-- THE TASK --
Update the records starting at the line containing "What do you see at coordinates (813, 258)" and ending at the line containing "center [813, 258].", replacing "What do you see" with "What appears" and leaving everything else unchanged.
>>>
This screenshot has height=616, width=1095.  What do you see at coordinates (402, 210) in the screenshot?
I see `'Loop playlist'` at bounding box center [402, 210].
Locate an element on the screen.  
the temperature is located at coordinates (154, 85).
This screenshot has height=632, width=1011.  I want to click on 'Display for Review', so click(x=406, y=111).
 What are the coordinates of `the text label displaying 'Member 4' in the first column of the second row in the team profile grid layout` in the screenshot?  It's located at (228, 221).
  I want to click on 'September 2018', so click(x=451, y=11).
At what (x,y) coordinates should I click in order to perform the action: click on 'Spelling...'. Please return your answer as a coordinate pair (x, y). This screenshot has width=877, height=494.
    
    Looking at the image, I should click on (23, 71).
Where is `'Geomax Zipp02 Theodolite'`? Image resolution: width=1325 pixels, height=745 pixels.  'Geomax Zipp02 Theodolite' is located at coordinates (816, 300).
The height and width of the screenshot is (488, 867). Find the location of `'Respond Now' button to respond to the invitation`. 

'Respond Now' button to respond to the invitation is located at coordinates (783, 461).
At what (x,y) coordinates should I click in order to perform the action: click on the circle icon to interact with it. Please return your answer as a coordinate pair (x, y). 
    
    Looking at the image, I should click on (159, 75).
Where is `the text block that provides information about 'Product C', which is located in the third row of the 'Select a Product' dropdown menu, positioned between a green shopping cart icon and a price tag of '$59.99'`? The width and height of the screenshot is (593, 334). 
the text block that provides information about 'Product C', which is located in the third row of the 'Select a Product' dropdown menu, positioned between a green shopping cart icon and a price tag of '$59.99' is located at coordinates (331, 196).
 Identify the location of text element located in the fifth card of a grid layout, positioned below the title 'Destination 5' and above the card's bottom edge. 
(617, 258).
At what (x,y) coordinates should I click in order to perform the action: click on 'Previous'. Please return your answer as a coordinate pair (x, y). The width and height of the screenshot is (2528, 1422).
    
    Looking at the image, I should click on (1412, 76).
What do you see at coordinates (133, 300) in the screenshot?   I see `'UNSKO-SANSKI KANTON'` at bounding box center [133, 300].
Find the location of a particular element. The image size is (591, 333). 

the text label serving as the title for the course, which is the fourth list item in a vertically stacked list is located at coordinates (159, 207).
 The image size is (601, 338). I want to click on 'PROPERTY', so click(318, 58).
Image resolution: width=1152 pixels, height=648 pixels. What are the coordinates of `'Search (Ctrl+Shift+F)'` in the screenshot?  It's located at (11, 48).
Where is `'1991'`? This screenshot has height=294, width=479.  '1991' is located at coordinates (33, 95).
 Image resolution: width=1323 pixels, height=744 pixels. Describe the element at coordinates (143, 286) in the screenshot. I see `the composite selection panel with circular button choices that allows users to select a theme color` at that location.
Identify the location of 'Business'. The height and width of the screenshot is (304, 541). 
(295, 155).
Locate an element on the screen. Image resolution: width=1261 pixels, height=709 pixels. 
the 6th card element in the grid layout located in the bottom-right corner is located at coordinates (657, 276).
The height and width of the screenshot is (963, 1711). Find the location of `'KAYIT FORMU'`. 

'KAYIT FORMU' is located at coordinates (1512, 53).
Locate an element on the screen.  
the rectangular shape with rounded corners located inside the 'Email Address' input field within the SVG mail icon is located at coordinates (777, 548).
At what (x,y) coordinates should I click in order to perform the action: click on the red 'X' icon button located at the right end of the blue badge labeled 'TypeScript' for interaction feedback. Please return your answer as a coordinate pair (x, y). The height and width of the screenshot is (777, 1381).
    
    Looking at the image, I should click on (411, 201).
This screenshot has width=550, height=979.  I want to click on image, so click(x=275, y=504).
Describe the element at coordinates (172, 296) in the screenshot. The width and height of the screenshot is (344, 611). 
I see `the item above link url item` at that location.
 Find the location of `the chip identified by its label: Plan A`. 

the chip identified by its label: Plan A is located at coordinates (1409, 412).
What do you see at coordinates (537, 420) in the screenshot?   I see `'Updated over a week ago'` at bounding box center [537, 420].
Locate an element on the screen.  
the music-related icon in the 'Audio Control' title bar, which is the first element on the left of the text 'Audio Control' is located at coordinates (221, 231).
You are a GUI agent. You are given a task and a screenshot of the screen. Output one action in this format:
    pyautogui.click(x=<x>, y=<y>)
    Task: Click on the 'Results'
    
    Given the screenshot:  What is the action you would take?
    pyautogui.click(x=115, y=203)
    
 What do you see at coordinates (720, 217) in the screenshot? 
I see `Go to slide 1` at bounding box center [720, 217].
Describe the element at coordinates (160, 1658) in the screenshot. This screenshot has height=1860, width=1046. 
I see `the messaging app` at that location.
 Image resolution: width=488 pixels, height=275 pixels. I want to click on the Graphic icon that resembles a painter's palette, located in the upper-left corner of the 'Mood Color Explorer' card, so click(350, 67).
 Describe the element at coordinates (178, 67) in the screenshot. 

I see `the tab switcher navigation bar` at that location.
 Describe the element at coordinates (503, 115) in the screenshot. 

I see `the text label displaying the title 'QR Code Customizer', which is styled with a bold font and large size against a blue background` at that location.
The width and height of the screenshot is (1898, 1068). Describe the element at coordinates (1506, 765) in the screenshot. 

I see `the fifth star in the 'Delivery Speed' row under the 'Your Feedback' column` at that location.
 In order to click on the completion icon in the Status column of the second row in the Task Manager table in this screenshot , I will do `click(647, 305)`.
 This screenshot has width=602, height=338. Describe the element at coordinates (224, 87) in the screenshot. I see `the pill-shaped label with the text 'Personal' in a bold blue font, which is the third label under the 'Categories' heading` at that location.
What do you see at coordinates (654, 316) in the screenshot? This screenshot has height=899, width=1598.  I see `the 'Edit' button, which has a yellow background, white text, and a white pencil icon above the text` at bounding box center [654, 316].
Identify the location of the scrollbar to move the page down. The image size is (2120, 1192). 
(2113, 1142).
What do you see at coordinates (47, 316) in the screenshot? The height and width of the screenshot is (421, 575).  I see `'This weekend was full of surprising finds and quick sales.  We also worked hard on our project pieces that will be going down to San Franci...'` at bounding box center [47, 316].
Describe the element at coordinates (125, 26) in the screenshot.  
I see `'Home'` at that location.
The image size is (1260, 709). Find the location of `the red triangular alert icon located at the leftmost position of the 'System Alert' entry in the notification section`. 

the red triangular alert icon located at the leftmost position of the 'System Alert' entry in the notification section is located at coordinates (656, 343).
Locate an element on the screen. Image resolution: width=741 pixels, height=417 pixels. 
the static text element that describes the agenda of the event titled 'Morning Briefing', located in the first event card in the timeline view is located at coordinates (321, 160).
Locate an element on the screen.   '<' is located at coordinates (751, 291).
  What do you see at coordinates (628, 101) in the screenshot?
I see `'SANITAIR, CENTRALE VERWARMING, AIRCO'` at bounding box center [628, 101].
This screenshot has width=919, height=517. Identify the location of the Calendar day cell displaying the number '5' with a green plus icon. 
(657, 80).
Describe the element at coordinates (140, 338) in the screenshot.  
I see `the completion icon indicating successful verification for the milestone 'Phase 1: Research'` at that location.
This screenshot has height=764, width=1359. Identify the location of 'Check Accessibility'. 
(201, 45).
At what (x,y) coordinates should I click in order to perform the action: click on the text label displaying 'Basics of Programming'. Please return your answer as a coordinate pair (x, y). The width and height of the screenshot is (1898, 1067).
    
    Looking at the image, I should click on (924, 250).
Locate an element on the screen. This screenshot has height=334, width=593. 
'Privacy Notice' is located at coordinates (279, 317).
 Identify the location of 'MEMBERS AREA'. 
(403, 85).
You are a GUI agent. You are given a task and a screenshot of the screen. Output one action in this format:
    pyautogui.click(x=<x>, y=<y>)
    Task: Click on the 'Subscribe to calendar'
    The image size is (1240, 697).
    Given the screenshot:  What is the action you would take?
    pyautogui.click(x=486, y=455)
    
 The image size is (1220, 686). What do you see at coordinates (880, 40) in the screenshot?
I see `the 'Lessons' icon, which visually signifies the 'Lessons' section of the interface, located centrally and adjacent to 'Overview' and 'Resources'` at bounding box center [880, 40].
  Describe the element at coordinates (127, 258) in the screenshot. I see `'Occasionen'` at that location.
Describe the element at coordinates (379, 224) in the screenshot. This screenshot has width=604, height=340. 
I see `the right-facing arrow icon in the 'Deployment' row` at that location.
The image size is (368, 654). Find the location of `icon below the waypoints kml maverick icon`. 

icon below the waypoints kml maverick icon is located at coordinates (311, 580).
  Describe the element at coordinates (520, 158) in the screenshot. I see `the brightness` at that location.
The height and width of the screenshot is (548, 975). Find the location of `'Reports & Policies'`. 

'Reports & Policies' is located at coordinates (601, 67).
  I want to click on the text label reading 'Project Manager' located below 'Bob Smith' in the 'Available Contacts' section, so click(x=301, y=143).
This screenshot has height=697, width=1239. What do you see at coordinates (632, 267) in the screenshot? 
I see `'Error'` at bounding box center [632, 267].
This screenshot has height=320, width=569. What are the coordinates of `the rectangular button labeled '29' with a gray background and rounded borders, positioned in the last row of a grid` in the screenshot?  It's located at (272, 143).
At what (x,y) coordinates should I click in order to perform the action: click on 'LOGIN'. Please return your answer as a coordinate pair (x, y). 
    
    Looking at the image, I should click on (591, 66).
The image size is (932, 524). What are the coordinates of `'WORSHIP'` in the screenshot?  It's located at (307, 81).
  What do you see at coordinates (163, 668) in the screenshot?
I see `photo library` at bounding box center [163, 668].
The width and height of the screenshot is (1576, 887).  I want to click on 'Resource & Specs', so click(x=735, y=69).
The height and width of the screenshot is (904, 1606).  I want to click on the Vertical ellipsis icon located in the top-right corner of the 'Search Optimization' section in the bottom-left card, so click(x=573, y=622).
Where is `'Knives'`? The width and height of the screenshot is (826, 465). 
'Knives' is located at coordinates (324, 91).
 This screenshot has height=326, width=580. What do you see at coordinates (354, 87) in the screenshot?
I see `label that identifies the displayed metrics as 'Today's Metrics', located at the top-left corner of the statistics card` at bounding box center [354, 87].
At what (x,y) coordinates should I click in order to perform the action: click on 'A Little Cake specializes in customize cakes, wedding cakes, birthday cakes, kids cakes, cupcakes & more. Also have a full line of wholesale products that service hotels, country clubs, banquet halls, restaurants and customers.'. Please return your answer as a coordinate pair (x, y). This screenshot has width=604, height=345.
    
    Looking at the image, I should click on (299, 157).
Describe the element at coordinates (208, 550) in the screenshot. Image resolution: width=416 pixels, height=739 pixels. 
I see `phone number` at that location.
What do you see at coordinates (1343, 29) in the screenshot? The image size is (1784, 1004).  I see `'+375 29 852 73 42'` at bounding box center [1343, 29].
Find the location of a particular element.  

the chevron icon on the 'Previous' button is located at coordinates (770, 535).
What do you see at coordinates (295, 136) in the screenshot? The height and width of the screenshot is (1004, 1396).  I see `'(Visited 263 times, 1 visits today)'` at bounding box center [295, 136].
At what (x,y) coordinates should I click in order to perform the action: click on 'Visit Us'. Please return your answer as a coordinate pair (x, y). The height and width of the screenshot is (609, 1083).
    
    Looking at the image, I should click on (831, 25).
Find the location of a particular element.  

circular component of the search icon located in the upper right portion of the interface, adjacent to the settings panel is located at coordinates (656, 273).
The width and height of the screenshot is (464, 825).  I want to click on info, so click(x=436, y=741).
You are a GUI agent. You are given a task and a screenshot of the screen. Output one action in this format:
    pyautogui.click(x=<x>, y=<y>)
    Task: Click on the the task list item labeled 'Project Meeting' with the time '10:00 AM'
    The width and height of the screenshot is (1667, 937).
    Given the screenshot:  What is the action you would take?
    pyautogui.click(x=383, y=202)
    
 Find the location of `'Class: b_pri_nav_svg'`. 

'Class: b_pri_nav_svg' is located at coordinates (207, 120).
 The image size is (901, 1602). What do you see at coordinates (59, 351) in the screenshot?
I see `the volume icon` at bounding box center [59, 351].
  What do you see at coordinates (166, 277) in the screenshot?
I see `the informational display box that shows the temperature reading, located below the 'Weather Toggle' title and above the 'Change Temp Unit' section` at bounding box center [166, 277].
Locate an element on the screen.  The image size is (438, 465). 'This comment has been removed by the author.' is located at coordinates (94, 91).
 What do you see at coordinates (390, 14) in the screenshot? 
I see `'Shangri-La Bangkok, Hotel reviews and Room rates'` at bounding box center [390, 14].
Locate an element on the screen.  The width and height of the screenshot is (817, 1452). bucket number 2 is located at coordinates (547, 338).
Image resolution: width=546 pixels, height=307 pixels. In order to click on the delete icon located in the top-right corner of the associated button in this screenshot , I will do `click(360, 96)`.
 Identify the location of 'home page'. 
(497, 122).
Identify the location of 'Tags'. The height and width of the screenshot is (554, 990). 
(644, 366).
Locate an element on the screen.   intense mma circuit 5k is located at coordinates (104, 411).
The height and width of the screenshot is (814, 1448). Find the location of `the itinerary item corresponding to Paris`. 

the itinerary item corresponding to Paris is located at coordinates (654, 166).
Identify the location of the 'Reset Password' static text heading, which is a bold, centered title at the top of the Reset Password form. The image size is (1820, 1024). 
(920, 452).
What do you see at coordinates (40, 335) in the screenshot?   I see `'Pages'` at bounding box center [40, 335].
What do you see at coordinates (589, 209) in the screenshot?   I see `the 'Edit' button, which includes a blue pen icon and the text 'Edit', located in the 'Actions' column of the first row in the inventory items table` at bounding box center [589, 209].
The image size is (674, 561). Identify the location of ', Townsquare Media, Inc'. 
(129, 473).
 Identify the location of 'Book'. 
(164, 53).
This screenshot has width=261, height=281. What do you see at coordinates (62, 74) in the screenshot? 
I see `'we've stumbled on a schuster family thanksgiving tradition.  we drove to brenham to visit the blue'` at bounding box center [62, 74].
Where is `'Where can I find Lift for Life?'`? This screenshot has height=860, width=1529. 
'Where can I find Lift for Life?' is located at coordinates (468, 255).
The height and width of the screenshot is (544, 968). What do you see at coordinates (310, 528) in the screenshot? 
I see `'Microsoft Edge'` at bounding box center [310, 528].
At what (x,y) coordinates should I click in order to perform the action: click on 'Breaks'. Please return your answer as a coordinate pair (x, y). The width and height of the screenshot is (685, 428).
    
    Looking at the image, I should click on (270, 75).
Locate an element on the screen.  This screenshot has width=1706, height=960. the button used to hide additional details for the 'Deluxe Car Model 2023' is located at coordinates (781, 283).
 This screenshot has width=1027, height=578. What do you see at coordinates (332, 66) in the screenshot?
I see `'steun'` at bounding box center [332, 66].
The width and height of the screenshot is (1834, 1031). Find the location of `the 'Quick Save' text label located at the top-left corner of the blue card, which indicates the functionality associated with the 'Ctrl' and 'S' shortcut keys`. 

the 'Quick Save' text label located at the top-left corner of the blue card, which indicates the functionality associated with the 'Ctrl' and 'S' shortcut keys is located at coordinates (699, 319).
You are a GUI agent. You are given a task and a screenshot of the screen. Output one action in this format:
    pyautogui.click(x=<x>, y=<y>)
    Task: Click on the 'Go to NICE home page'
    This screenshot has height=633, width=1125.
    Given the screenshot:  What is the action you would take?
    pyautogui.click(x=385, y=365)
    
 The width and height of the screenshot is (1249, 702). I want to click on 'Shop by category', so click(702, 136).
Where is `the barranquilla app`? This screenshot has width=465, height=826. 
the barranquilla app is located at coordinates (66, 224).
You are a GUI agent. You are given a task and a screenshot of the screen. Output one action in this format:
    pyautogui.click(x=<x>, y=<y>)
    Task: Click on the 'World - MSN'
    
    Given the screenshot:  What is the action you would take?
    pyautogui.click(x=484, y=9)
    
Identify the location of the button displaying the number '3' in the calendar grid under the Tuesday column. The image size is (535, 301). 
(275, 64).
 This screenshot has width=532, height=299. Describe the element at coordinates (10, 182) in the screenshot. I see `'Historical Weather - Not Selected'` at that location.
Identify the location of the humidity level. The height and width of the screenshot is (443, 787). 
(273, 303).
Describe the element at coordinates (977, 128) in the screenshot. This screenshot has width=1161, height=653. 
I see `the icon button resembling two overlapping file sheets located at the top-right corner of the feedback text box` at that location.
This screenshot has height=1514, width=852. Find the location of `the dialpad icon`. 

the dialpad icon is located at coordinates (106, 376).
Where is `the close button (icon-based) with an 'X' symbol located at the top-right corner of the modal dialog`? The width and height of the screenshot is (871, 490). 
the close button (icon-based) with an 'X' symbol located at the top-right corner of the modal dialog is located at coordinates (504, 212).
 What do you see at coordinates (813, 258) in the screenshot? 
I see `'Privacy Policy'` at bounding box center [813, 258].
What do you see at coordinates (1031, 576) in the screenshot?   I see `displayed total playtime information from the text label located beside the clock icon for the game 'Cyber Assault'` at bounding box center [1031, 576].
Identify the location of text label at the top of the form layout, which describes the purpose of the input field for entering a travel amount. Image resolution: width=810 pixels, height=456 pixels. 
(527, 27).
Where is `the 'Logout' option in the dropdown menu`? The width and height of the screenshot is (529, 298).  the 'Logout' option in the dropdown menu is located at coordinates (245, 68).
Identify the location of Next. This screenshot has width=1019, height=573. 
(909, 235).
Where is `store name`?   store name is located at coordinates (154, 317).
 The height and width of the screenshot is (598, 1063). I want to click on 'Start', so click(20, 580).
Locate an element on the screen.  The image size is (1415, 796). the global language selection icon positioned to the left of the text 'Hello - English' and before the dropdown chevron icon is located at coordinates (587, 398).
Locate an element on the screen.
<<<
-- SOLUTION BELOW --
 What appears at coordinates (813, 258) in the screenshot? 
I see `'Privacy Policy'` at bounding box center [813, 258].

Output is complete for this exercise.